中国以外の東アジア市場の関空経由入国が苦戦

相次ぐ災害の影響で、2018年の訪日客数は対前年比8%増の3119万人と伸び率が鈍化。災害の影響はおおむね脱したように感じられるが、東アジア市場では、韓国からの入国者数が前年より減少しており、台湾、香港も戻りが良くない。中国経由での入国が全体をけん引している状況だ。

韓国に関しては、出国者数の成長率は鈍化の傾向にはあるものの、減少には至っておらず、旅行先が日本から中国やベトナムへと流出していることも一因として考えられる。

東南アジア市場と欧米豪市場の伸び率は順調だが、訪日の7割以上を占める東アジア市場が与える影響は大きく、今後も全方位に力を入れる方針は変わらない。

2020年4000万人達成はハードル高い

2020年に訪日客数4000万人を達成するためには、2年間で、成長率13.3%ずつという高い伸び率が求められる。

さらに、過去にオリンピックが開催されたギリシャ、中国、イギリスのケースを見ても、大会開催年は訪問客の伸び率が鈍化するか、減少しており、この間は普段来るような観光客が旅行を控えることが考えられる。

昨年は災害の影響こそあったものの、成長率は8%、4000万人達成の実現に必要な成長率13.3%というハードルは決して簡単ではないことを強調した。

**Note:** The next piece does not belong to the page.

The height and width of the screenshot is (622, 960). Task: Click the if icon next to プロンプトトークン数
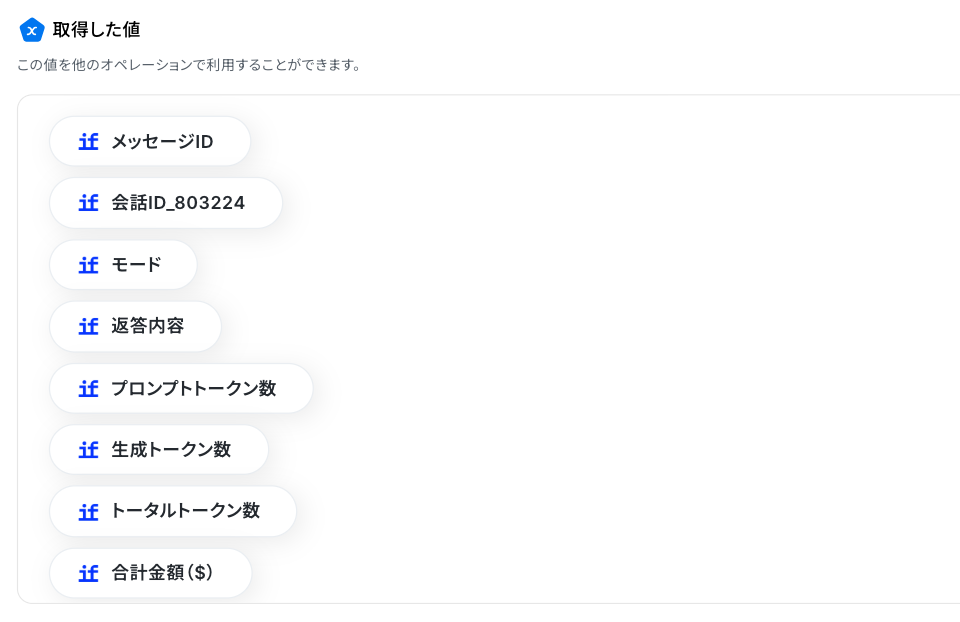(88, 388)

ラグビーワールドカップこそ地方への訪日客誘致につながるチャンス

今年9月にはRWC、2020年には東京オリンピックの開催を控えている。オリンピックは17日間(パラリンピックとあわせて30日間)、東京をメインに開催されるのに対し、ラグビーワールドカップは札幌から九州まで全国12都市で開催され、開催期間も44日間と長い。ラグビーファンの多い欧米豪からの訪日客により、試合のない日を活用した地方への訪問や消費が期待できる。

大会を通じて見込まれる訪日客数は数十万人規模とインパクトは決して多くはないが、大会後に引きずられる形で地方を訪れる人の増加は期待できる。

その一手段としてJNTOでは、取材目的で訪れるメディア対応の強化を呼び掛けている。具体的には、取材先に関する多言語での情報提供や、観光地の撮影許可が円滑に行えるような準備、外国語の受入れ体制強化などをあげた。また、取材に訪れた記者に対し、記事化を求めるのではなく、しっかりと対応することで自発的な記事化を期待するレベルが良いということにも触れ、地域の特徴や魅力を織り込んだメディア歓迎イベントなども効果があることを強調した。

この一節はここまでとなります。